====== Page ======

En quoi la pensée d’Hanna Arendt peut interroger les libertaires ? 1
En quoi la pensée d’Hanna Arendt peut interroger les libertaires ? 1
Le premier enseignement d’ Hanna Arendt réside dans la réponse à l’Un et au Contr’ Un.
Sa conception de la dualité intérieure faite de soi et d’altérité préfigure sa conception de la communauté et de la société comme pluralité humaine.
L’individu n’est pas coupé des autres. Il est les autres et les autres sont en lui.
Cela rejoint pleinement la pensée libertaire de Bakounine sur le concept de Liberté.
Le sujet pensant est étroitement lié avec la pluralité humaine. De sorte que le dialogue intérieur est Intégration, anticipation et expression du dialogue avec les autres.
Le « je pense donc je suis » devient le « je pense donc nous sommes et nous sommes donc en moi nous pensons ».
La confirmation dans mon identité dépend entièrement des autres. Je ne suis que par et dans les Autres ce qui n’enlève rien à ma propre individualité. Mon unité personnelle n’est pas le fruit de mon activité pensante dans le dialogue de moi avec moi-même.
« Toute pensée à proprement parlée s’élabore dans la solitude moi avec moi-même mais ce dialogue de deux en un ne perd pas le contact avec le monde de mes semblables. »
La dualité intérieure constitue un enseignement riche pour le conflit récurent entre individu et collectif qui parcourt le mouvement libertaire. Le Nous n’est pas absolument réducteur et destructeur du Je. Le Nous peut et doit être expression et projection des Je dans la Communauté ou Association. Au même titre le « Je » doit intégrer et combiner les Nous que nous sommes.

======

**Consignes de travail**
1. Répondez aux questions suivantes sur la page consacrée à Hanna Arendt et aux libertaires.
(a) Avec la pensée de quel auteur libertaire la page rapproche-t-elle la conception d'Arendt, et sur quel concept ?
(b) Que devient le « je pense donc je suis » ?
(c) De qui dépend entièrement la confirmation dans mon identité ?
2. Mettez à jour la page consacrée à Hanna Arendt et aux libertaires : reprenez tout le passage qui va de « Sa conception de la dualité » jusqu'à « moi avec moi-même. », en remplaçant « pluralité humaine » par « diversité humaine ».

====== Extrait de la source ======

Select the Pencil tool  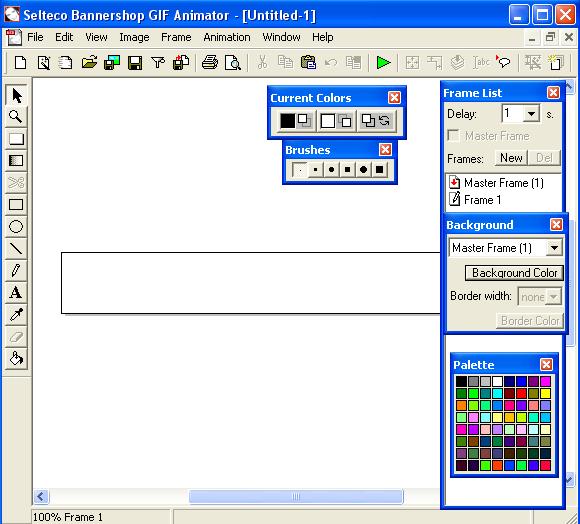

======

**Solutions ci-dessous**
1.
(a) Bakounine, sur le concept de Liberté.
(b) Il devient le « je pense donc nous sommes et nous sommes donc en moi nous pensons ».
(c) Des autres.

2.
Sa conception de la dualité intérieure faite de soi et d’altérité préfigure sa conception de la communauté et de la société comme diversité humaine.
L’individu n’est pas coupé des autres. Il est les autres et les autres sont en lui.
Cela rejoint pleinement la pensée libertaire de Bakounine sur le concept de Liberté.
Le sujet pensant est étroitement lié avec la diversité humaine. De sorte que le dialogue intérieur est Intégration, anticipation et expression du dialogue avec les autres.
Le « je pense donc je suis » devient le « je pense donc nous sommes et nous sommes donc en moi nous pensons ».
La confirmation dans mon identité dépend entièrement des autres. Je ne suis que par et dans les Autres ce qui n’enlève rien à ma propre individualité. Mon unité personnelle n’est pas le fruit de mon activité pensante dans le dialogue de moi avec moi-même.